→ Directions: With the pictures excluded, reproduce all of the data exactly.

→ Task data:

=== Begin Enclosure ===

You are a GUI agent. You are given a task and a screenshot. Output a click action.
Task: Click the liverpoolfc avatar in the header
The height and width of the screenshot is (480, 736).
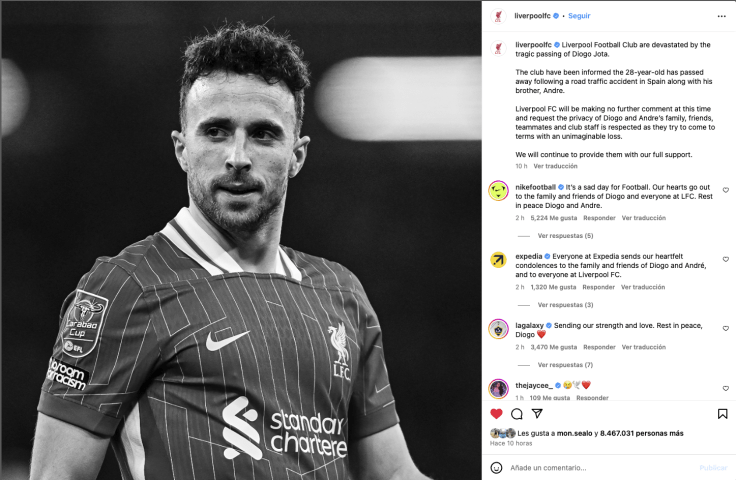pos(498,17)
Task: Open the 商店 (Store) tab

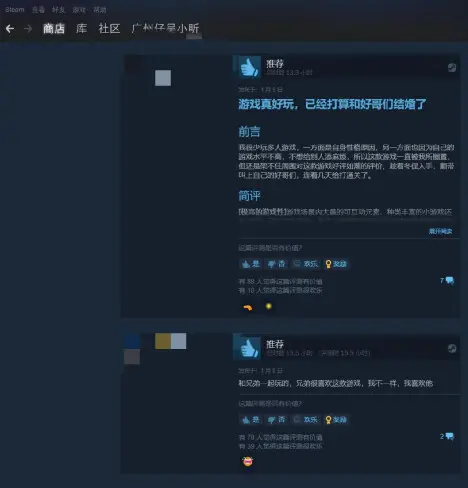Action: (54, 29)
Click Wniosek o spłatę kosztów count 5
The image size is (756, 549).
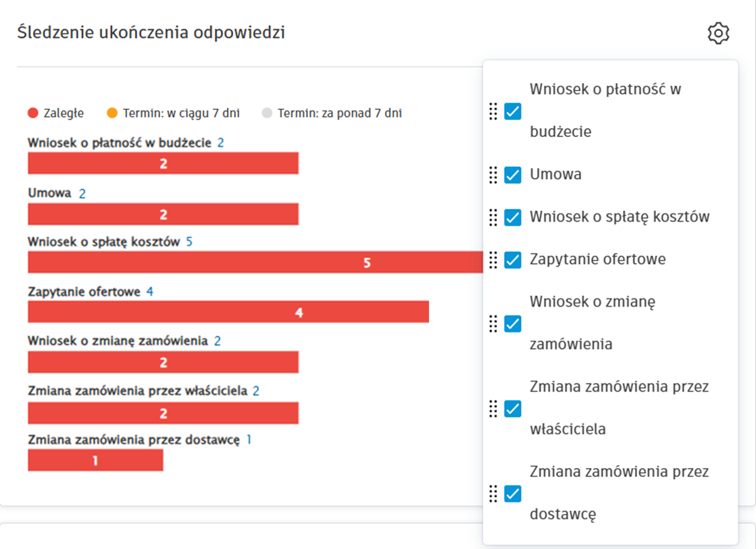189,242
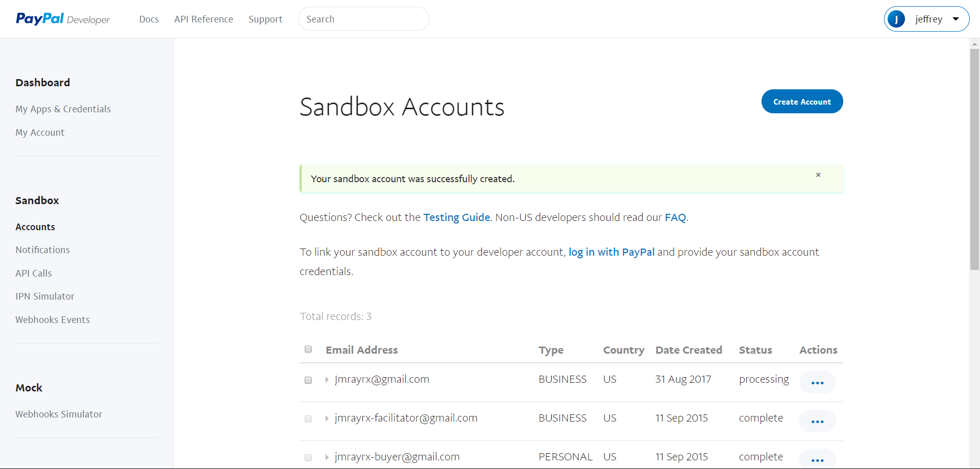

=== End Enclosure ===

→ Solution for this task:
You are a GUI agent. You are given a task and a screenshot. Output a click action.
Task: Click the liverpoolfc avatar in the header
The height and width of the screenshot is (480, 736).
pos(498,17)
Task: Open the 商店 (Store) tab

Action: (54, 29)
Click Wniosek o spłatę kosztów count 5
The image size is (756, 549).
189,242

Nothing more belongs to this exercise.